Frontline Science: LPS-inducible SLC30A1 drives human macrophage-mediated zinc toxicity against intracellular 𝘌𝘴𝘤𝘩𝘦𝘳𝘪𝘤𝘩𝘪𝘢 𝘤𝘰𝘭𝘪

Abstract

TLR-inducible zinc toxicity is an antimicrobial mechanism utilized by macrophages, however knowledge of molecular mechanisms mediating this response is limited. Here, we show that 𝘌. 𝘤𝘰𝘭𝘪 exposed to zinc stress within primary human macrophages reside in membrane-bound vesicular compartments.

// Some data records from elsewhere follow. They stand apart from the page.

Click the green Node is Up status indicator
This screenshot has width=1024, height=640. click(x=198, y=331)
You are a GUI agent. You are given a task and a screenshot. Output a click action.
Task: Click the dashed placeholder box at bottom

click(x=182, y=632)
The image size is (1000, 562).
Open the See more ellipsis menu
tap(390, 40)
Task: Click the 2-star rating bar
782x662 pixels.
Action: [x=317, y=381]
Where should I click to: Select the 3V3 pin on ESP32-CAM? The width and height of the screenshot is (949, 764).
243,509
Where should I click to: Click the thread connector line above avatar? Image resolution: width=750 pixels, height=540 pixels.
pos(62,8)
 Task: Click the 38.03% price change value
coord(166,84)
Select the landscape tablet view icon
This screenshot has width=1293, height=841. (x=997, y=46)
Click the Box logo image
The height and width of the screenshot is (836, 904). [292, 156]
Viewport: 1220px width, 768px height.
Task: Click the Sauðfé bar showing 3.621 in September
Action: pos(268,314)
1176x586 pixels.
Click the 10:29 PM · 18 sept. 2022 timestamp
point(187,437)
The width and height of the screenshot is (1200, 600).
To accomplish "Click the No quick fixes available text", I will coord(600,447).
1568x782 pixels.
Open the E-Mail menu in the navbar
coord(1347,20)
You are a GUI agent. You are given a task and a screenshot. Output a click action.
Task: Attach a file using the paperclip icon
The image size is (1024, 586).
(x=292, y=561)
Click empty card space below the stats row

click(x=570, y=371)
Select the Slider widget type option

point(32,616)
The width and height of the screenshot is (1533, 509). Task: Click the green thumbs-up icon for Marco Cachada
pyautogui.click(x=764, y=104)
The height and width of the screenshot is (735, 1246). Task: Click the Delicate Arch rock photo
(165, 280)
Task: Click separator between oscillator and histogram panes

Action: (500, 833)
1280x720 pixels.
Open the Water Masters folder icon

Since SLC30A zinc exporters can deliver zinc into the lumen of vesicles, we examined LPS-regulated mRNA expression of Slc30a/SLC30A family members in primary mouse and human macrophages. A number of these transporters were dynamically regulated in both cell populations. In human monocyte-derived macrophages, LPS strongly up-regulated SLC30A1 mRNA and protein expression. In contrast, SLC30A1 was not LPS-inducible in macrophage-like PMA-differentiated THP-1 cells. We therefore ectopically expressed SLC30A1 in these cells, finding that this was sufficient to promote zinc-containing vesicle formation. The response was similar to that observed following LPS stimulation. Ectopically expressed SLC30A1 localized to both the plasma membrane and intracellular zinc-containing vesicles within LPS-stimulated THP-1 cells. Inducible overexpression of SLC30A1 in THP-1 cells infected with the 𝘌𝘴𝘤𝘩𝘦𝘳𝘪𝘤𝘩𝘪𝘢 𝘤𝘰𝘭𝘪 K-12 strain MG1655 augmented the zinc stress response of intracellular bacteria and promoted clearance. Furthermore, in THP-1 cells infected with an MG1655 zinc stress reporter strain, all bacteria contained within SLC30A1-positive compartments were subjected to zinc stress. Thus, SLC30A1 marks zinc-containing compartments associated with TLR-inducible zinc toxicity in human macrophages, and its ectopic over-expression is sufficient to initiate this antimicrobial pathway in these cells. Finally, SLC30A1 silencing did not compromise 𝘌. 𝘤𝘰𝘭𝘪 clearance by primary human macrophages, suggesting that other zinc exporters may also contribute to the zinc toxicity response.